Aturdida y sintiéndome ajena al mundo me dejé llevar por los transeúntes haciendo apenas los movimientos indispensables para llegar a la Agencia. Recuerdo haberme petrificado unos pasos adelante de la entrada. Enmudecida me sorprendí repitiendo en mi cabeza las imágenes de lo que acababa de vivir y encontré la mirada de los trabajadores de la Agencia estupefactos: nunca antes me habían visto titubear ante nada.

La jefe de personal me llevó a su oficina. Intenté contarle lo ocurrido, cómo me sentía al respecto, pero las palabras no salían coherentemente de mi boca. Ella resolvió enviarme a casa, me recomendó tomar los dos días de descanso semanales y trabajar los días siguientes desde allí. Creía ver en mí estrés por la saturación de las calles y se equivocó pensando que lo mejor era alejarme de los sitios concurridos y más aún de mi trabajo.

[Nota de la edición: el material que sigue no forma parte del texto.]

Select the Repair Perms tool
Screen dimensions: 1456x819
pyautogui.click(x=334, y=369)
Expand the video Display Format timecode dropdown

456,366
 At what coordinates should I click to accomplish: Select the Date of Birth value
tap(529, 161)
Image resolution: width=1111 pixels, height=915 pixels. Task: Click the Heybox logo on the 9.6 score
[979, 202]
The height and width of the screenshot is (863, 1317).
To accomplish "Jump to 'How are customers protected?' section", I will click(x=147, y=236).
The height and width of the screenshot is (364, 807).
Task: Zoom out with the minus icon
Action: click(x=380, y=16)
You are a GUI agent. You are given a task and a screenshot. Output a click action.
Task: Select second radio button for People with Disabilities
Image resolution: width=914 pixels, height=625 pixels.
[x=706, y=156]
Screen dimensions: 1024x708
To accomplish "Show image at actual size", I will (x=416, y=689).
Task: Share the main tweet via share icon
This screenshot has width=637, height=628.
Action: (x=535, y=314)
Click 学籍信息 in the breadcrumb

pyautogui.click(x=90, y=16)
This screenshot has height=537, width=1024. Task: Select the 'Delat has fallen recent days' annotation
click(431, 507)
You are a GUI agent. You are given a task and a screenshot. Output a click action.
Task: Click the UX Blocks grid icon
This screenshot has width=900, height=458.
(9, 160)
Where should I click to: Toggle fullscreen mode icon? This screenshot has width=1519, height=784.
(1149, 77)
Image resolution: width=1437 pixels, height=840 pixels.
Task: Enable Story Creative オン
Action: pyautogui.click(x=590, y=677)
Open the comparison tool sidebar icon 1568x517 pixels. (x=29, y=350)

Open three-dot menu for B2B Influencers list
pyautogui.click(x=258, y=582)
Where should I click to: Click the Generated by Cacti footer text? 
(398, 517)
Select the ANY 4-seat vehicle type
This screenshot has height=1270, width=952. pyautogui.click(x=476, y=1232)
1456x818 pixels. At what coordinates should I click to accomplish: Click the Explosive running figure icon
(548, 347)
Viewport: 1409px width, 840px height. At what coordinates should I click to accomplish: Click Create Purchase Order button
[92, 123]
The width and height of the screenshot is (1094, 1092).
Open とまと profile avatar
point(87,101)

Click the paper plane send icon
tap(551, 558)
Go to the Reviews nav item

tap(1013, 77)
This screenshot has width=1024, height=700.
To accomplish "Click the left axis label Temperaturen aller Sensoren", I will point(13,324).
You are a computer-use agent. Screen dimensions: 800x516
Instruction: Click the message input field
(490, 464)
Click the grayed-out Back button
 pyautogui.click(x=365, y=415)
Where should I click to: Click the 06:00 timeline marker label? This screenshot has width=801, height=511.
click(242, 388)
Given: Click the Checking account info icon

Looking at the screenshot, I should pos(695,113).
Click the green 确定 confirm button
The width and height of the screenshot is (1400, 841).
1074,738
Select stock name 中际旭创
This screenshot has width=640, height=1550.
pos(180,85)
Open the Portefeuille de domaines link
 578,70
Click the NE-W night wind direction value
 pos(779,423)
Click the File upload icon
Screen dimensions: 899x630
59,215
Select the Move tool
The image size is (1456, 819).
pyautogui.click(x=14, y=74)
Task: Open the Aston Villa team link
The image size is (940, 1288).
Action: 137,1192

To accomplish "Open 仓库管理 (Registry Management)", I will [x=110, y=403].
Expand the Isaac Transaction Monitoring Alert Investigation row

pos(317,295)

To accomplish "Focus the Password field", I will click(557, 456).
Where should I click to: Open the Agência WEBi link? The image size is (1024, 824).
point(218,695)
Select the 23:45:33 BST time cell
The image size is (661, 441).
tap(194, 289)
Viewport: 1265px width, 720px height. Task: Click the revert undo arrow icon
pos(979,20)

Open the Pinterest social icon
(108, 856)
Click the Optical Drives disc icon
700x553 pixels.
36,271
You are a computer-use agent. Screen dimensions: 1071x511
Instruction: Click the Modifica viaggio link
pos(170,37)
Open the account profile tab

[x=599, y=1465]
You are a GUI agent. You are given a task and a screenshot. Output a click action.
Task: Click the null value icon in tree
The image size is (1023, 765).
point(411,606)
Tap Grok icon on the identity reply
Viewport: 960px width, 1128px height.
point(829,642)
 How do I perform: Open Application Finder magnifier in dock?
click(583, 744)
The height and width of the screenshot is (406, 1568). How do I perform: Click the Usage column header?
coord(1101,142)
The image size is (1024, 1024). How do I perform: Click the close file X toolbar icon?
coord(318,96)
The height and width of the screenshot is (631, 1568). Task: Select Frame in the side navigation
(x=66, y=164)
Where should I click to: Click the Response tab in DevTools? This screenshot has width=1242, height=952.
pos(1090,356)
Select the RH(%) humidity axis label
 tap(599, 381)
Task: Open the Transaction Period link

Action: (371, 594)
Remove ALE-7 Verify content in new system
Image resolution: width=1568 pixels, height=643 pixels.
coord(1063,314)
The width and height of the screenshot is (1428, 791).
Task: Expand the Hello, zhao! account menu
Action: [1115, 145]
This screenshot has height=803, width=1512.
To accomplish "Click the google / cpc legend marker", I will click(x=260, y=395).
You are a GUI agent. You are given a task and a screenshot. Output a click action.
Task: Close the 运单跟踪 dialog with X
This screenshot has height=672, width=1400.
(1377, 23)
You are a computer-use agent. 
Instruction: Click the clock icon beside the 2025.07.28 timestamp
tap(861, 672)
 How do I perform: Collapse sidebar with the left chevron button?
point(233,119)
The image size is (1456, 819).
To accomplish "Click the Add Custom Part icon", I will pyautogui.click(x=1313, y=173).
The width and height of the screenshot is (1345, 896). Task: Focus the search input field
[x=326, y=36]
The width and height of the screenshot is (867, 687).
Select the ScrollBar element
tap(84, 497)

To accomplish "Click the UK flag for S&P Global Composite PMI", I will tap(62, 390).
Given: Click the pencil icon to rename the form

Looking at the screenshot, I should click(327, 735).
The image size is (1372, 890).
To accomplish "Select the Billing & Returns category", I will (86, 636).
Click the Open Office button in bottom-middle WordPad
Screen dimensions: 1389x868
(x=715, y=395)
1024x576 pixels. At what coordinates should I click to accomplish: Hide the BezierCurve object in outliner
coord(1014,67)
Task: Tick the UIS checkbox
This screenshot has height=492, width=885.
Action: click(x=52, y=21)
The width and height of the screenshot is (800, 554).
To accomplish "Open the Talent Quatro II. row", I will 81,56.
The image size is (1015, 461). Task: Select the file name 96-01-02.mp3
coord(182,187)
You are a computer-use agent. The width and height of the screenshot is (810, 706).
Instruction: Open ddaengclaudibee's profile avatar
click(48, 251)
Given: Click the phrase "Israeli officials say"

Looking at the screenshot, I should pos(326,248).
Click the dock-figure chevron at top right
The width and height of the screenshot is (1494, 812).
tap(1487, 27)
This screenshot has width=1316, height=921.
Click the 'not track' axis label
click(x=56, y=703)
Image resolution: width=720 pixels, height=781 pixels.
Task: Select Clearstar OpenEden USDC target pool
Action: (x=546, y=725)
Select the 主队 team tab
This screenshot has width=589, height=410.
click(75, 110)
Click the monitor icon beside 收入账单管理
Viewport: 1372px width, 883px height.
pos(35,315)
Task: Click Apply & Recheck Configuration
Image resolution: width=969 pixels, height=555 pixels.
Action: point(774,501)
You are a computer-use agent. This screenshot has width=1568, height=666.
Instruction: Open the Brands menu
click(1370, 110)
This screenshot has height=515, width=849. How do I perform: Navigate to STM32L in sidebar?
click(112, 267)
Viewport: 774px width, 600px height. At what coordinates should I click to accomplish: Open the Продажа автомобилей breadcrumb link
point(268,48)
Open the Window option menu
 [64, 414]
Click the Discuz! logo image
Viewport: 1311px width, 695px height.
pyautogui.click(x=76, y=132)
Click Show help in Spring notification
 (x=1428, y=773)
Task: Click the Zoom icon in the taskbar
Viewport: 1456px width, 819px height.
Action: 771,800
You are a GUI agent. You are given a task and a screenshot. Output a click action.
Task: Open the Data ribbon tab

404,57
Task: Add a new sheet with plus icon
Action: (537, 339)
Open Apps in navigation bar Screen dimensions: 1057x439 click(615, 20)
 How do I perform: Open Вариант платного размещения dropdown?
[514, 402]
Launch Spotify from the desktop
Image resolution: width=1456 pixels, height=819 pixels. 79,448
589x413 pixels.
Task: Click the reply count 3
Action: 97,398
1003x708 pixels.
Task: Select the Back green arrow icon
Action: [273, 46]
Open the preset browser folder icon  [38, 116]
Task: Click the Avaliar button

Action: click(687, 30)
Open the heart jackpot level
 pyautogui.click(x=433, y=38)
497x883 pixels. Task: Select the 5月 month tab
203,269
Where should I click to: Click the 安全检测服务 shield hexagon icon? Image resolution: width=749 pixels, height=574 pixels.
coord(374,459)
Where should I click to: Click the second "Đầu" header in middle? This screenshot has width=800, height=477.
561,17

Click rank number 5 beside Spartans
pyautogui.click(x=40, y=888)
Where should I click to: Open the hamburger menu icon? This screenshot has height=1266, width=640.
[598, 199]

Salí resignada hacia mi casa, tomé un atajo que me permitía llegar a la Calle 127, bordeando los cerros, sin pasar por la esquina donde ocurrió el incidente de la mañana. Por suerte mi apartamento está en el primer piso y pude llegar sin demasiado esfuerzo. Abandonada sobre el tapete acolchado no paraba de recordar las miradas esquivas en aquella esquina de la Autopista Subterránea 2. ¿Por qué nadie actuó para detener la escena?

Me invadió una presión en el pecho, tenía un profundo vacío, un hoyo negro que devoraba mis energías. Lloré por horas frente a la ventana. Un par de conocidos del trabajo me miraron desprevenidamente; prefirieron llevar la mirada al cielo y continuar su camino.

Al holograma móvil llegaban mensajes del trabajo, aún tenía la ridícula esperanza de recibir la llamada de un amigo o alguna respuesta a los mensajes que había escrito. Miré durante horas la entrada imaginando que cualquier ser humano vendría a hablar conmigo, fantaseé con que reíamos y con la manera como esa risa me reconfortaba.

Vi en el holograma fijo que la última medida que implementamos funcionó. Siempre me alegra ver los éxitos de la Agencia, pero ahora me agobia pensar en los roces toscos de los cuerpos. No hay caricias excitantes que ericen la piel. La vida y los amigos atrapados en el holograma. Las miradas esquivas y desconfiadas. Me hastié. Es hora de irme”.